Chapter 6: Derivatives Flashcards
What are the main investment uses of derivatives?
- Hedging - A technique used to reduce the impact of price movements.
- Anticipating future cash flows - if a portfolio manager expects to receive cash he could buy futures to fix the price of an asset in case it rises.
- Arbitrage- The technique used when buying and selling the same asset in different markets if the underlying assets are mismatched
- Asset allocation changes - Changes to assets can be made more swiftly by purchasing futures rather then the actual security.
What is the key difference between a future and an option ?
An option gives the buyer the right but not the obligation whilst a future has to be traded.

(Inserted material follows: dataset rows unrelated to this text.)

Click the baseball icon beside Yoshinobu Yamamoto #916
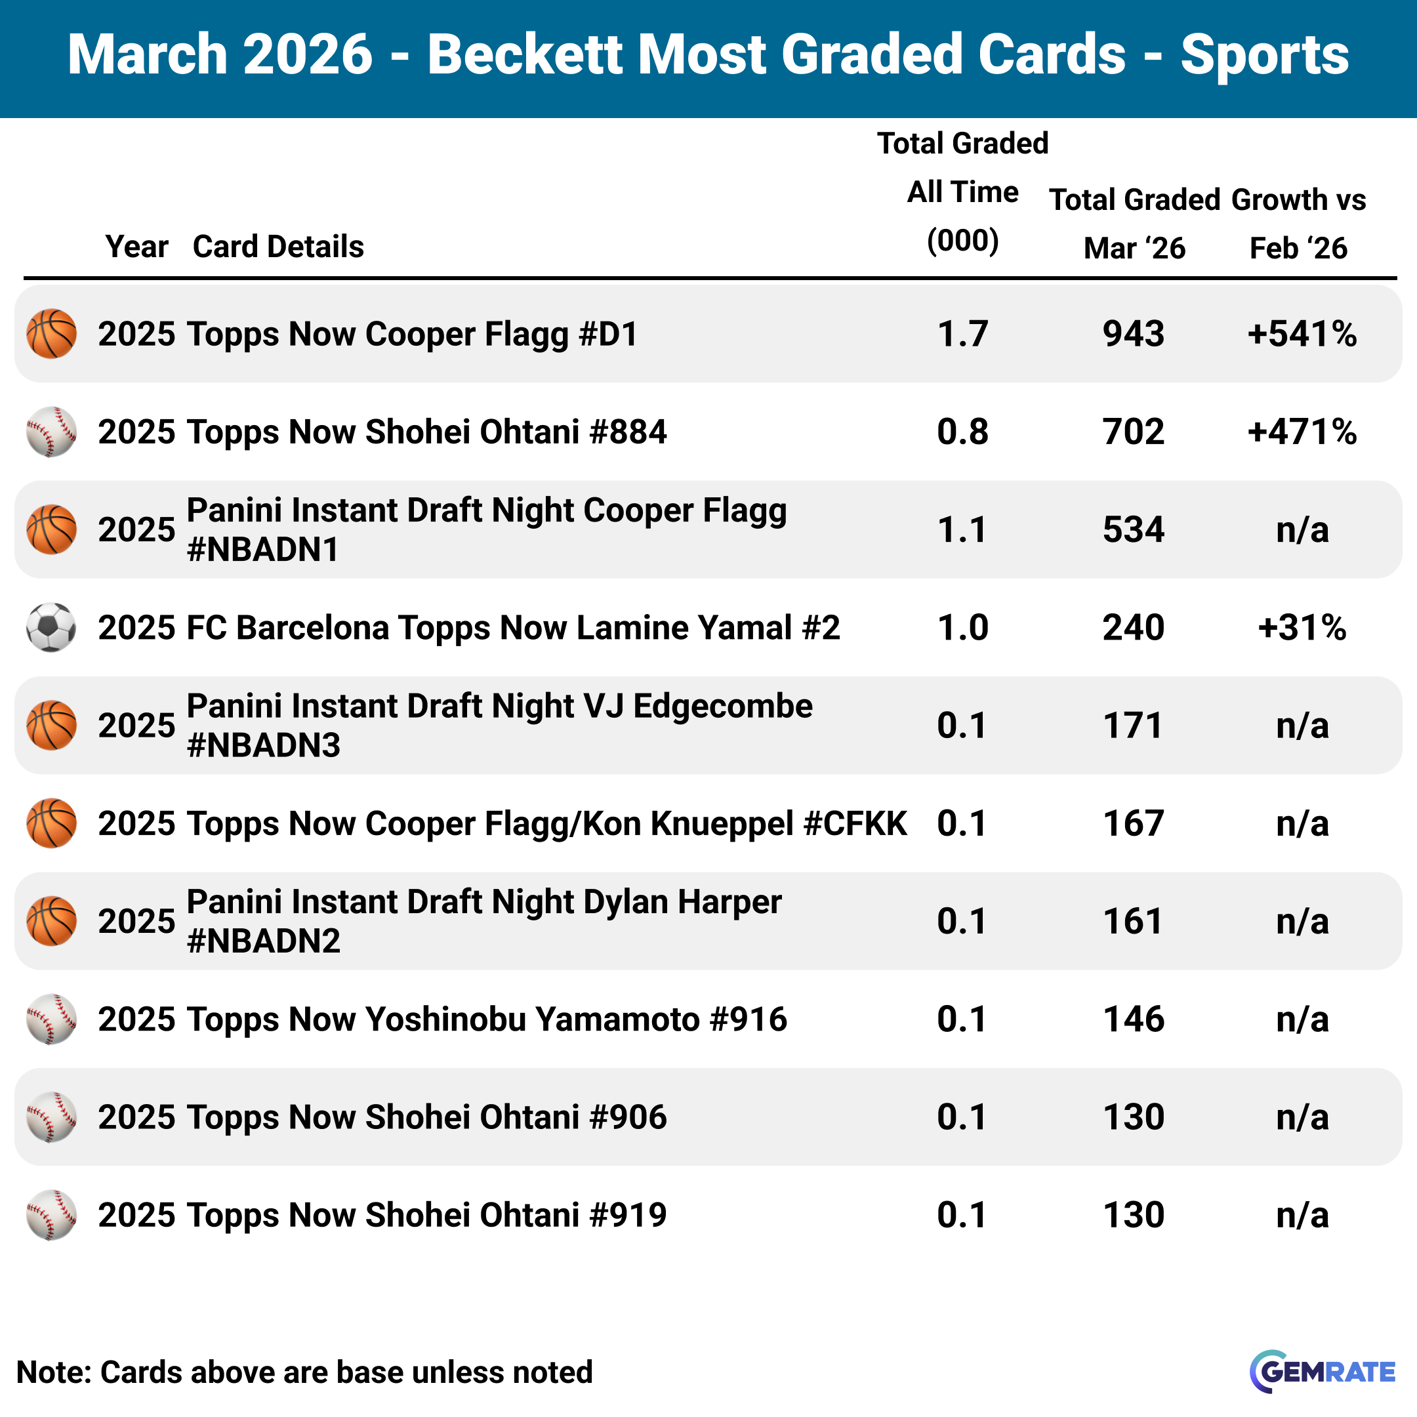Screen dimensions: 1417x1417 [x=51, y=1019]
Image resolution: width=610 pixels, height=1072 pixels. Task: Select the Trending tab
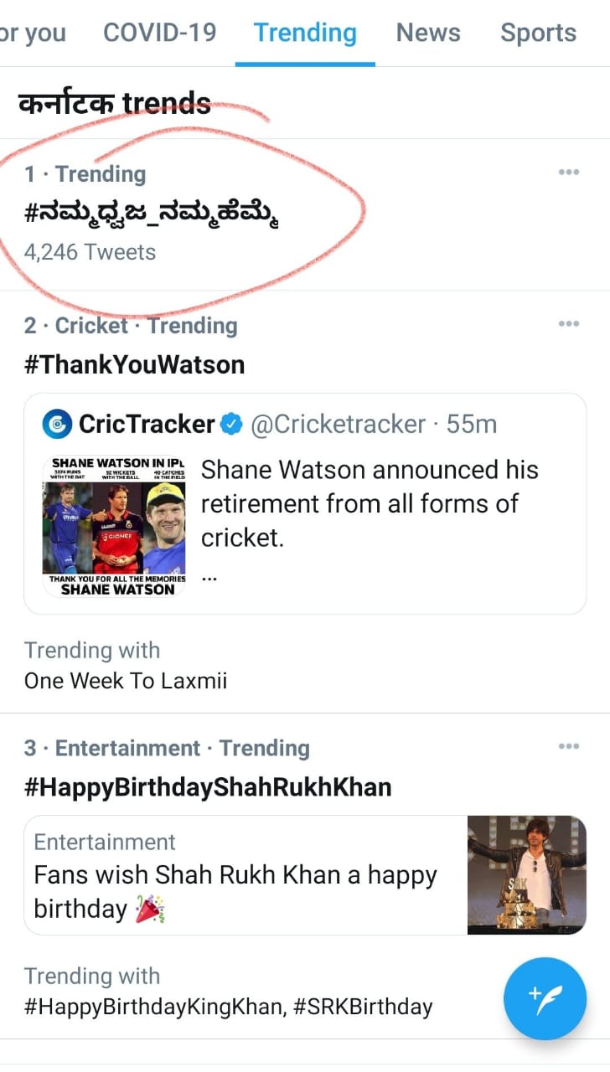click(305, 33)
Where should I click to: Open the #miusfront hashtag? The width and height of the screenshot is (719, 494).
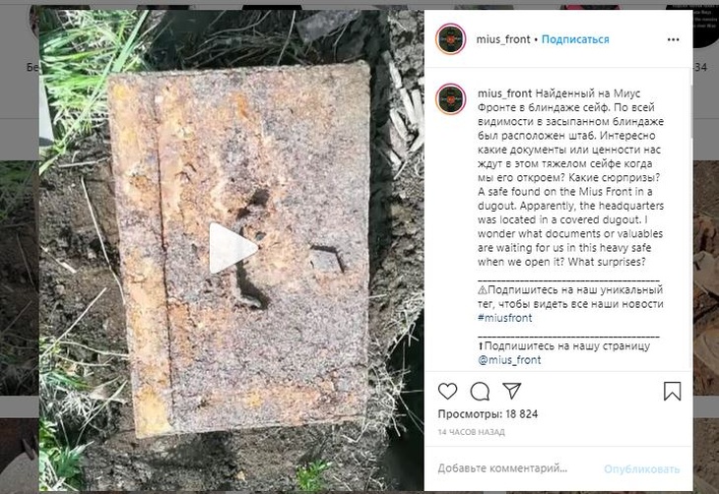[505, 318]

What is the position of a seller of a future known as ?
Short
An investor who enters into a contract for the delivery of an asset in 3 months time is said to have adopted what position ?
Long position
What is the name given to a seller of an option ?
The writer
What type of option gives the holder the right to sell an asset ?
A put option
What is the price paid for an option known as ?
Premium
What is the price paid for an option known as ?
Premium
What is an interest rate swap and what is it used for ?
An agreement to exchange one set of cash flows for another, Most commonly used to switch financing from currency to another
Main advantages and disadvantages of investing in derivatives ?
Advantages: Removes uncertainty of price changes, enables you to hedge the risk of stock, offers the ability to speculate.
Disadvantages: Can lose more then invested, very volatile, can default in OTC market.